The bureau, in the report made available to our correspondent, said the economy attracted a total investment of $710.97m (N140.07bn), noting that this represented a decline of 54.34 per cent compared to the first quarter of 2015
The report stated that both the quarterly and year-on-year declines were also the lowest recorded since the series began in 2007.
The report stated, “The total value of capital imported into Nigeria in the first quarter of 2016 was $710.97m, the lowest level since the series began in 2007.
“This represents a decline of 54.34 per cent in the final quarter of 2015, and a year-on-year decline of 73.79 per cent. Both the quarterly and year-on-year declines were also the lowest recorded since the series began.
“As a result of these changes, total capital importation has fallen by 89.13 per cent since its peak level in the third quarter of 2014.”

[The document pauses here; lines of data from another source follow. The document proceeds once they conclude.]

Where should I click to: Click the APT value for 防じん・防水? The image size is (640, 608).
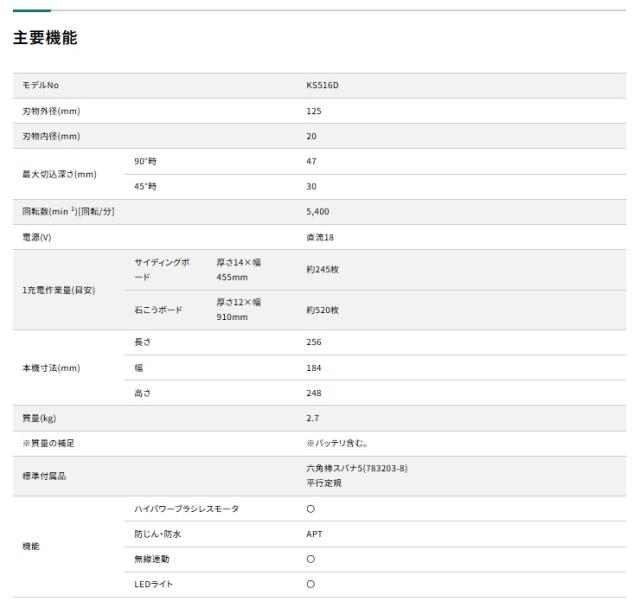tap(314, 534)
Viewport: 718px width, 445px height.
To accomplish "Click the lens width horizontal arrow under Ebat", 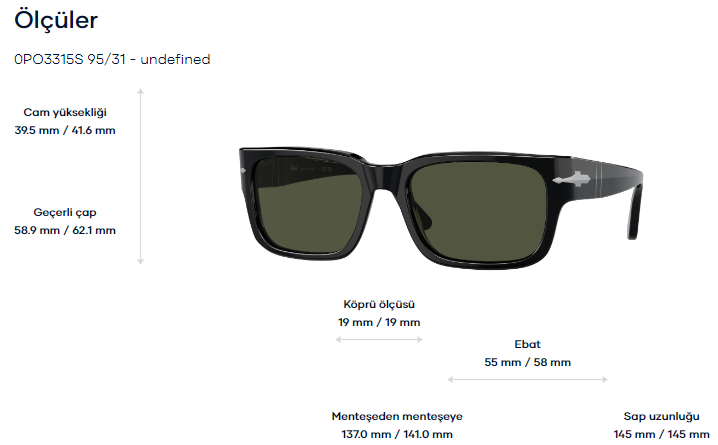I will pyautogui.click(x=528, y=380).
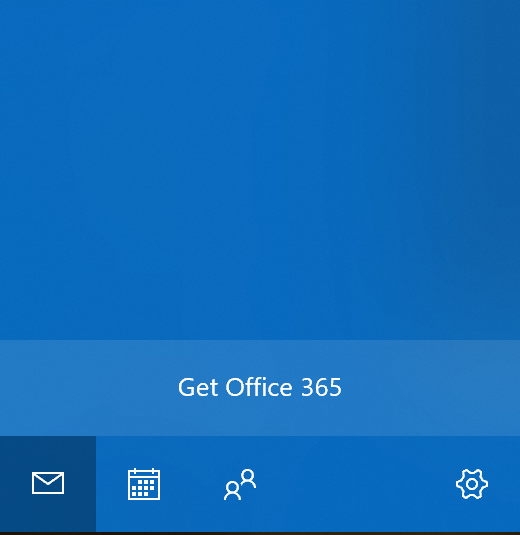Select the Get Office 365 promo row
520x535 pixels.
point(260,388)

The report attributed the huge decline in capital importation to what it described as “symptomatic of the challenging period that the Nigerian economy is going through following the fall in crude oil prices.”
It said although there were a number of reasons why the amount of capital imported in recent years might have been higher than usual, such as the inclusion of Nigerian in the JP Morgan Bond Index, and globally low interest rates triggering a search for higher yields over this period, the fact that the amount of capital imported dropped to a record low suggested that there were further reasons why Nigeria had attracted less foreign investments in recent quarters.
“Investors may be concerned about whether or not they will be able to repatriate the earnings from their investments, given the current controls on the exchange rate. In addition, as growth has slowed in recent quarters, there may be concerns about the profitability of such investments,” it added.
In terms of the composition of the investment inflows, the report stated that the largest component of capital importation in the first quarter was portfolio investment.
This, it said, accounted for $271.03m, or 38.12 per cent of all capital imported.
The largest subcomponent of portfolio investment was equity, which accounted for $201.69m, representing 74.41 per cent of portfolio investment and 28.37 per cent of total capital imported.